- Given text:
As an advisory vote, the “say-on-pay” vote is not binding on Kohl’s, the Board of Directors or the Board’s Compensation Committee. However, the Board of Directors values the opinions expressed by our shareholders, and the Compensation Committee’s charter specifically states that the Committee will review all “say-on-pay” voting results and consider whether to make any adjustments to our executive compensation policies and practices in response to these results.

 

We believe our executive compensation program as a whole is well suited to promote Kohl’s objectives in both the short and long term. As described above in the “Compensation Discussion & Analysis” section of this proxy statement, the Compensation Committee has designed our executive compensation program to reflect its philosophy that executive compensation should be directly linked to corporate performance with the ultimate objective of increasing long-term shareholder value. The Compensation Committee’s objectives include:

 

   

Providing a competitive total compensation package that enables us to attract and retain key personnel;

 

   

Providing short-term compensation opportunities through our annual incentive program that are directly linked to corporate performance goals;

 

   

Providing long-term compensation opportunities through equity awards that align executive compensation with value received by our shareholders;

 

   

Ensuring compensation awarded to our executives is linked to our performance during the fiscal year; and

 

   

Promoting ownership of our stock by our executive officers in order to align the economic interests of our executive officers more closely with those of our shareholders.

- Extracted material:
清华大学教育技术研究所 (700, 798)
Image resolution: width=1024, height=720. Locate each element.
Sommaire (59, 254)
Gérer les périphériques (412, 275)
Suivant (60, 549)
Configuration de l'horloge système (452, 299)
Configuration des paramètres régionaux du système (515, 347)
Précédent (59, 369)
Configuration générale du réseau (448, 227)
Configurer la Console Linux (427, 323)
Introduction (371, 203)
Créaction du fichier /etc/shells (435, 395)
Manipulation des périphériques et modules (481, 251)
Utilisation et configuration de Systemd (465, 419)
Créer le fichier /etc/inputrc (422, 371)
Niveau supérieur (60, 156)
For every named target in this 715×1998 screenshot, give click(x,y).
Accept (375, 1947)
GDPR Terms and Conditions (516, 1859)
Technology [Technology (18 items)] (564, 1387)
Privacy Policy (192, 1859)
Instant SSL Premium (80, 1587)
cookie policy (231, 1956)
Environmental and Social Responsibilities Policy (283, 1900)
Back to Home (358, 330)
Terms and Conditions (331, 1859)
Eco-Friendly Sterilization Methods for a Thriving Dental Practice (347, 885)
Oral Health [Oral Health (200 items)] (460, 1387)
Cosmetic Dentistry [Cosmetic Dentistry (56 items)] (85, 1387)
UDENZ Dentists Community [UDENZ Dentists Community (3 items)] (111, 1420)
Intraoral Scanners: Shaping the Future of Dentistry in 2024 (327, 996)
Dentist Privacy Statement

- Task A: Why, according to the proxy excerpt, does the Compensation Committee aim to promote ownership of Kohl’s stock by executive officers? Answer in one to three sentences.
- Task B: In the proxy excerpt, take the passage from "Ensuring compensation awarded" to "of our shareholders." and write it out again, changing "executive officers" to "senior executives".

- Complete response A: The Committee promotes stock ownership by executive officers to align their economic interests more closely with those of the shareholders.

- Complete response B:
Ensuring compensation awarded to our executives is linked to our performance during the fiscal year; and

 

   

Promoting ownership of our stock by our senior executives in order to align the economic interests of our senior executives more closely with those of our shareholders.